The “Light for the Rohingyas” project aimed at supporting the more than one million displaced Rohingya refugees in the Cox’s Bazar region of southern Bangladesh, who live in overcrowded camps and have to survive in alarming health and social conditions, including major water, hygiene and sanitation challenges.

Through collaborative efforts, we contributed to improving the living conditions and safety of refugees in the Ghumdhum and Balukhali camps by strengthening local skills to install and maintain sustainable electrical equipment, as the initiative focused on the transfer of skills. While it is essential to be able to quickly secure the camps and improve living conditions, it is also essential to be able to support the beneficiaries towards greater autonomy and make their actions sustainable, by allowing the electrification of sensitive areas to be carried out by the beneficiaries themselves.

11. A year after winning the Prize, Sunna Design partnered with Masdar City in Abu Dhabi, to conduct a 12-month pilot scheme for its “iSSL Maxi 4” solar streetlights for weather endurance monitoring….can you tell us about this project, any interesting insights, and the results that you’ve seen so far? (Since it was designed to further demonstrate confidence in your solution’s long-term performance and durability).
After we won the Prize in 2018, we noticed that all past solar deployments in Masdar City were using an old technology which is not the best fit for the harsh, dusty and hot weather environment in the UAE and broader GCC region, so we proposed to install a pilot project to demonstrate our robust solar light technology (iSSL Maxi 4). It has been closely monitored for nearly the last 16 months, and even though it has not been cleaned even once, the Maxi4s have been demonstrating exceptional results and effectively supporting the lighting needs of Masdar City. 

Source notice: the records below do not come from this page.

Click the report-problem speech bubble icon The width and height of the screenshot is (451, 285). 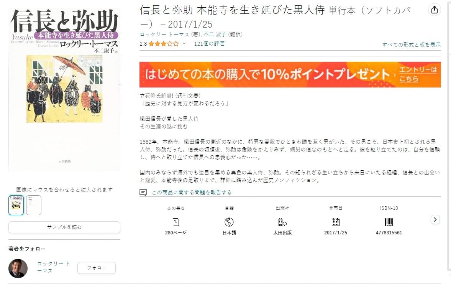(x=143, y=192)
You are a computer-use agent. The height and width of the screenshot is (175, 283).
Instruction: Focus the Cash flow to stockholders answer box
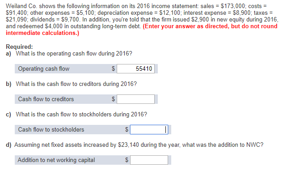(x=149, y=129)
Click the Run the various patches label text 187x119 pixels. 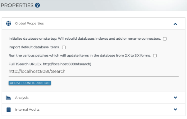click(x=80, y=55)
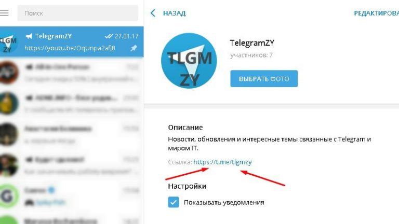The image size is (399, 224).
Task: Open the hamburger main menu
Action: tap(4, 12)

12. Overall, can you sum up in the impact your solutions have had on vulnerable communities around the world, by providing critical lighting through the tens of thousands of devices that you’ve deployed?
Today, Sunna Design has an installation base of more than 100,000 products worldwide, lighting up 10 million lives every night, while providing strong social and economic benefits to various communities around the world from Asia to Africa, and beyond.

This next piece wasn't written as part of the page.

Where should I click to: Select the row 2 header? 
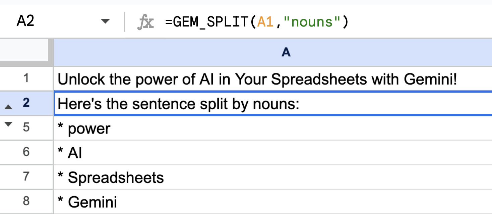26,103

13. In brief terms, how does Sunna Design view the future of low-cost solar energy for communities around the world?
As we look at the overall global economic situation and oil prices, we see vast interest in permanent energy sources and a green future, especially in countries that benefit from a good amount of solar radiation.

14. Any advice to prospective applicants from your industry peers across SMEs for the 2021 Zayed Sustainability Prize cycle, which is currently underway?
Focus on effective, feasible and long-term impact for underserved communities.

15. Finally, how is Sunna Design adapting its business strategy and in-country deployments in light of the current COVID-19 pandemic, and what learnings and insights can you offer to your industry peers in this regard?
Sunna Design is taking all necessary best practice safety measures on an organizational and project-level, as the health of the Sunna family is our number one priority, while also maintaining strong performance to continually ensure our client’s satisfaction. We are currently applying the ‘work from home’ strategy for most of our departments, and we advise everyone to stay home and stay safe. Eventually, we are hoping that this crisis will reinforce global environmental concerns that could benefit from clean solutions.